Should I remove path=/dev/tmp0 from https://blog.simos.info/how-to-run-a-windows-virtual-machine-on-incus-on-linux/ ?

The answer is yes per Type: tpm - Incus documentation as the path is required only for containers.

I updated the tutorial to reflect this.

5

@simos You missed a spot. :slight_smile: The path is still referenced in Bonus material #1.

You may also want to mention setting secureboot to true.

6

Thanks, I removed the last occurrence of path=/dev/tpm0.

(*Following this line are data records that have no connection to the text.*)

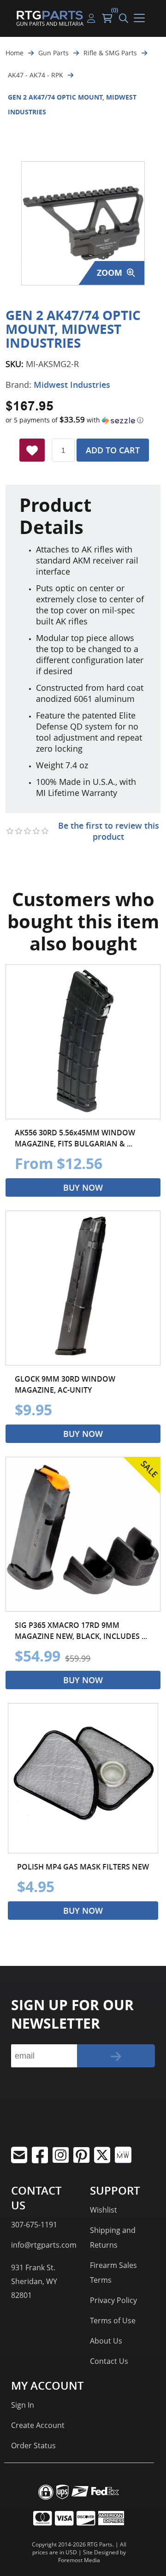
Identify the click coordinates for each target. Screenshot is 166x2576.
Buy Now (83, 1187)
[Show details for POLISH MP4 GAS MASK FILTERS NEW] (83, 1778)
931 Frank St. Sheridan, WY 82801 (34, 2281)
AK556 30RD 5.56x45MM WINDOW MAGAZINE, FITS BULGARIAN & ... (75, 1138)
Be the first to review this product (108, 831)
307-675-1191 (34, 2225)
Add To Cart (113, 450)
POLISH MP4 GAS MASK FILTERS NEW (83, 1867)
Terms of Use (113, 2320)
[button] (83, 420)
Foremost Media (79, 2560)
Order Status (33, 2445)
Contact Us (109, 2361)
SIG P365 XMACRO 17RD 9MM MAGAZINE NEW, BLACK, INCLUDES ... (81, 1630)
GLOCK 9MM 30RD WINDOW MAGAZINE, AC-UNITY (65, 1384)
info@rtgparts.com (44, 2245)
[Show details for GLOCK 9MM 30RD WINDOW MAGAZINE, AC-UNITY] (83, 1288)
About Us (106, 2341)
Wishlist (103, 2210)
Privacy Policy (113, 2300)
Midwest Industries (72, 384)
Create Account (38, 2425)
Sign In (22, 2405)
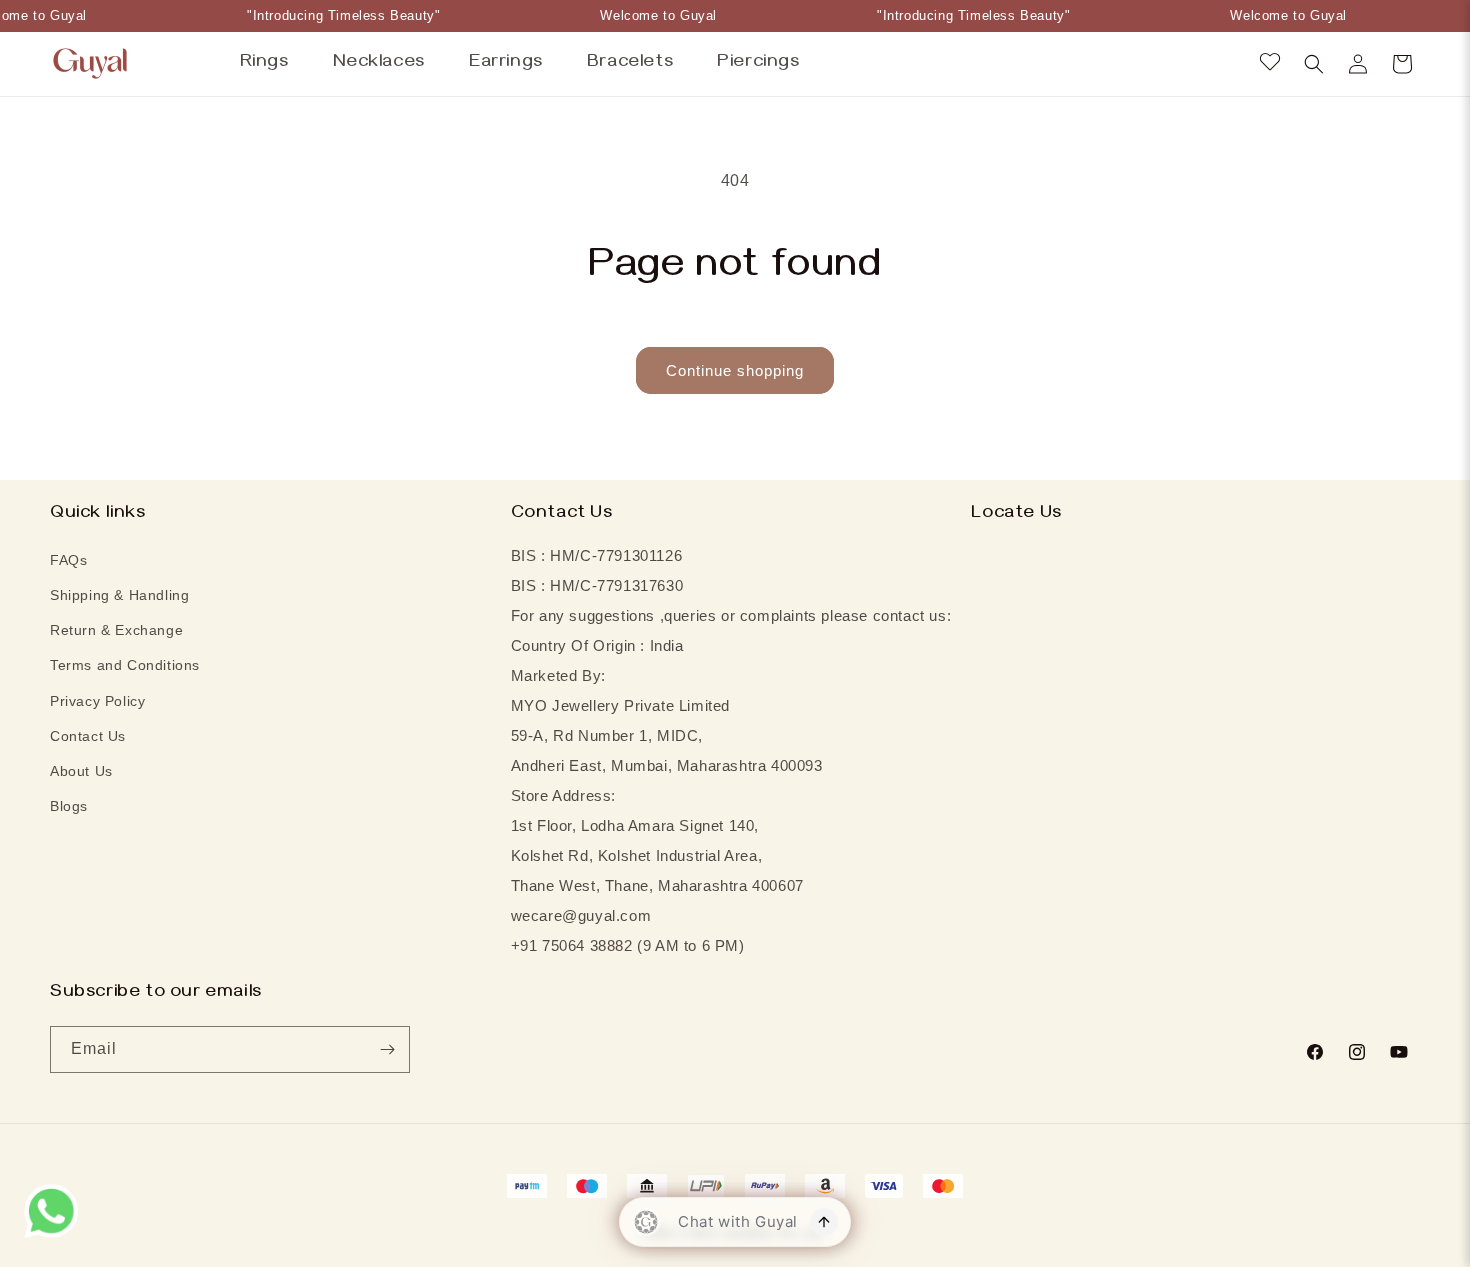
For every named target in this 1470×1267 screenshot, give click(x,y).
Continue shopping (735, 370)
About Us (81, 771)
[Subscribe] (387, 1049)
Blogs (69, 806)
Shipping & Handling (119, 595)
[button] (1314, 64)
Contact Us (88, 736)
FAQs (68, 560)
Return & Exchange (116, 630)
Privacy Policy (97, 701)
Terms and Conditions (125, 665)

Regarding secureboot, do you remember why we were not enabling it before?
Is there something relevant to Windows that should be also mentioned in the post?

7

It is required for Windows of course but the default is “true” I guess…

security.secureboot
Whether UEFI secure boot is enforced with the default Microsoft keys

Key:	security.secureboot
Type:	bool
Default:	true
Live update:	no
Condition:	virtual machine

I had it forced to false in my “default” profile because up to now I’ve only been creating Linux VMs. When I created the first attempt of this VM, the installer complained about it not being set. Looking back, I probably inherited it from the default profile.

I guess it’s OK to leave it out since “true” is the default.

8

Well, I give up. I’ve tried every suggestion I can find but the windows installer still doesn’t recognize the tpm. I did add the tpm to a Ubuntu 24 VM and it does show up in the VM and I can access it so I have no idea what’s going on. Ah well.